* **EXERCISE PROMPT**: Reproduce word for word the stretch from "Yesterday was horrific, depression" through "through all this." in the journal entry about swimming below.

Yesterday was horrific, depression and anxiety-wise, but I got about seven hours of sleep and woke up and am trying again today to get by.
I am so snappy at my mother and I just don’t want to take my problems out on her. It’s taking all my self control because she can be taxing at the best of times. I love her, and it’s not her fault I’m going through all this.
By the time I got to the pool at around 10:15 a.m. I sat in the car and had to take several slow, deep breaths. I really didn’t think I’d be able to exercise considering how fast my heart was beating and the horrible feeling in my stomach. I called the social worker at my doctor’s office and left him a message to please help me find a counselor because I’m having no luck on my own and I am barely holding on.
I got into the deep pool and began my warmup with barely a nod hello to poor Betty. After ten minutes I turned away from people in the pool and cried. Then I got into the lap pool completely unsure of what I might be able to do in there.
It took twenty minutes of laps before I felt a peace come over me and the rest of the hour spent in the lap pool was great. I can’t imagine there’s a better exercise than lap swimming for contemplation, especially since I’m swimming at a gingerly pace. I let my mind go where it wanted to go, but if it lingered too long on my husband I gently eased it along. Having my mind free to wander also seems to make me swim on automatic, which is nice considering I’m still a novice at alternate breathing.

* **EXTRACTED MATERIAL**:
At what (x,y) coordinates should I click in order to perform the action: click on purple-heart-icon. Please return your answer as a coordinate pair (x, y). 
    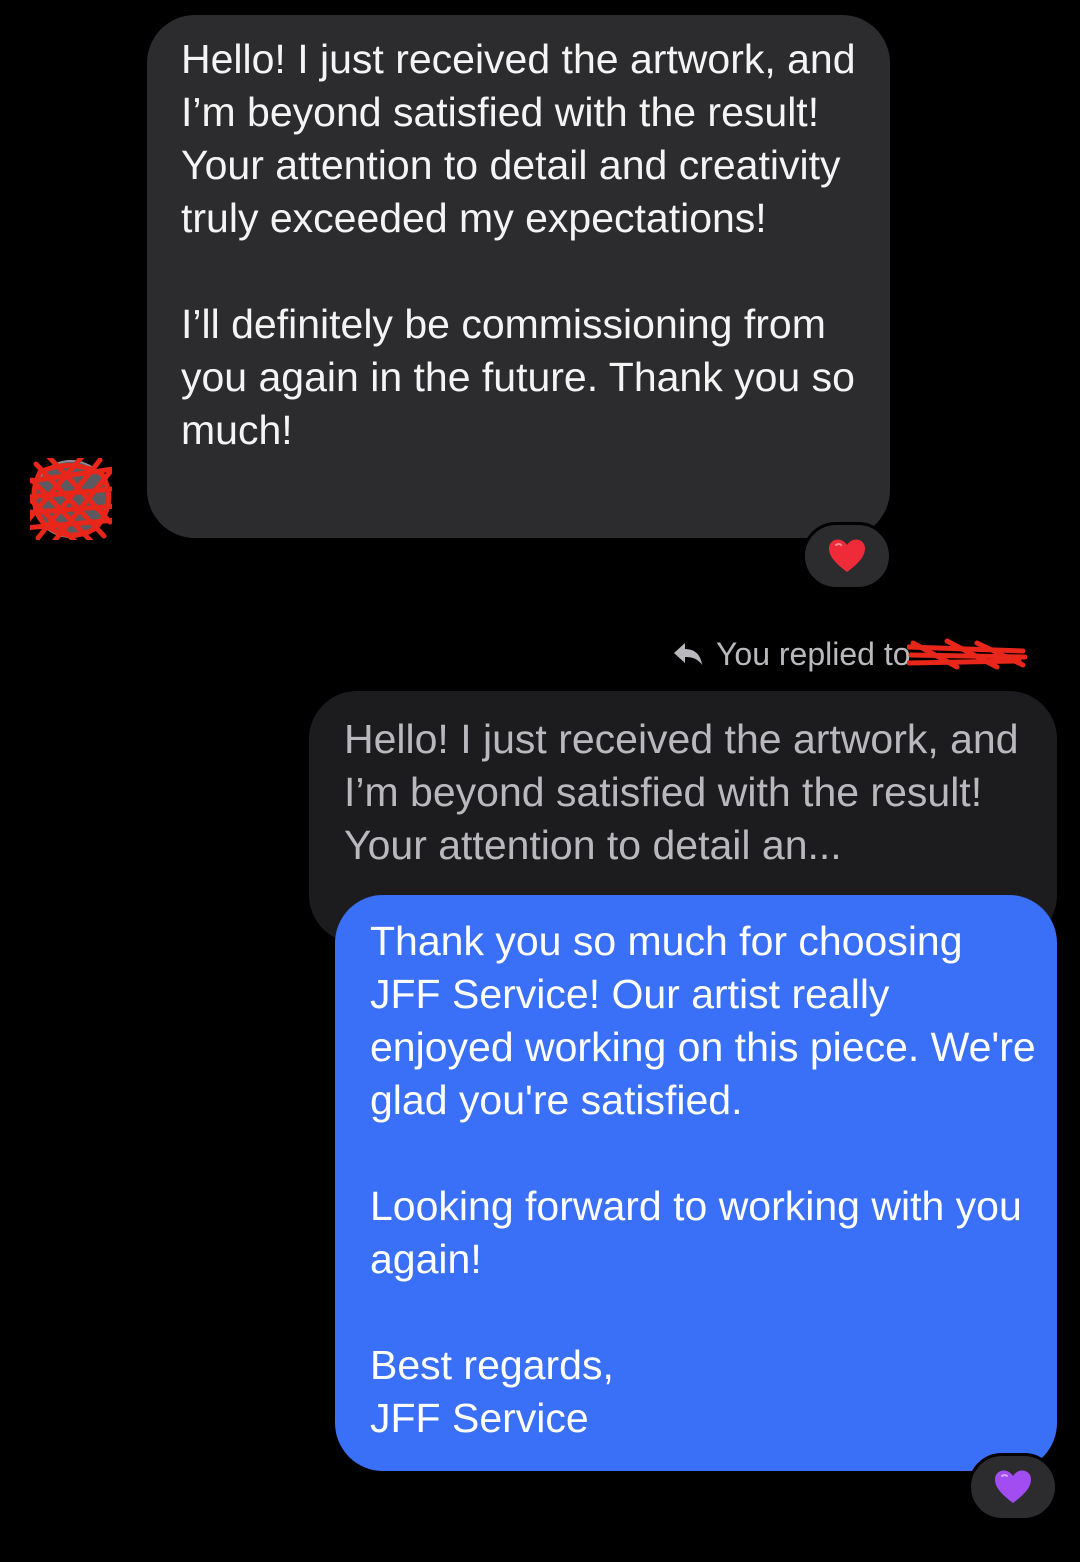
...
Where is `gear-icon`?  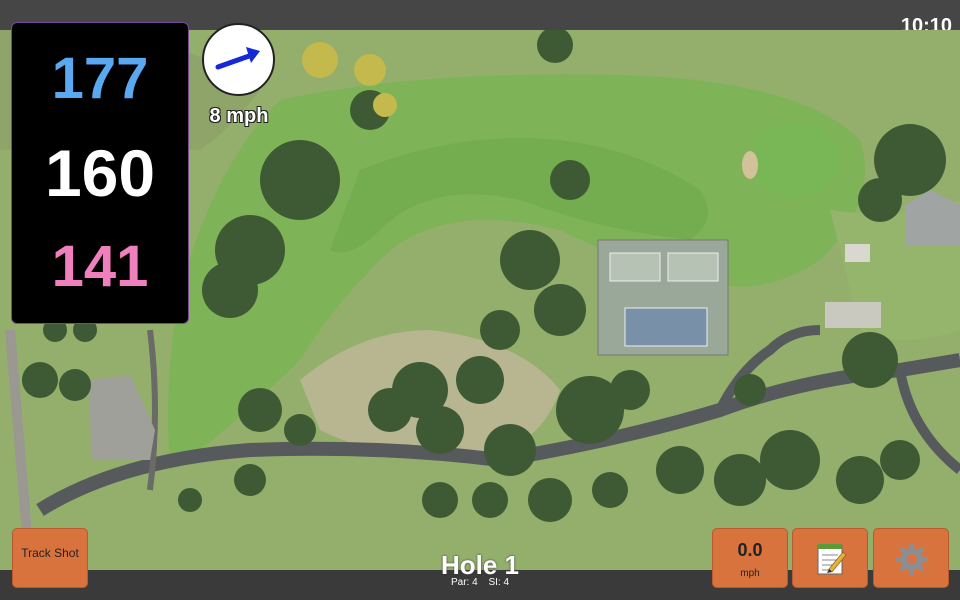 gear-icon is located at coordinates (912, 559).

* **RESULT OF THIS TASK**:
Yesterday was horrific, depression and anxiety-wise, but I got about seven hours of sleep and woke up and am trying again today to get by.
I am so snappy at my mother and I just don’t want to take my problems out on her. It’s taking all my self control because she can be taxing at the best of times. I love her, and it’s not her fault I’m going through all this.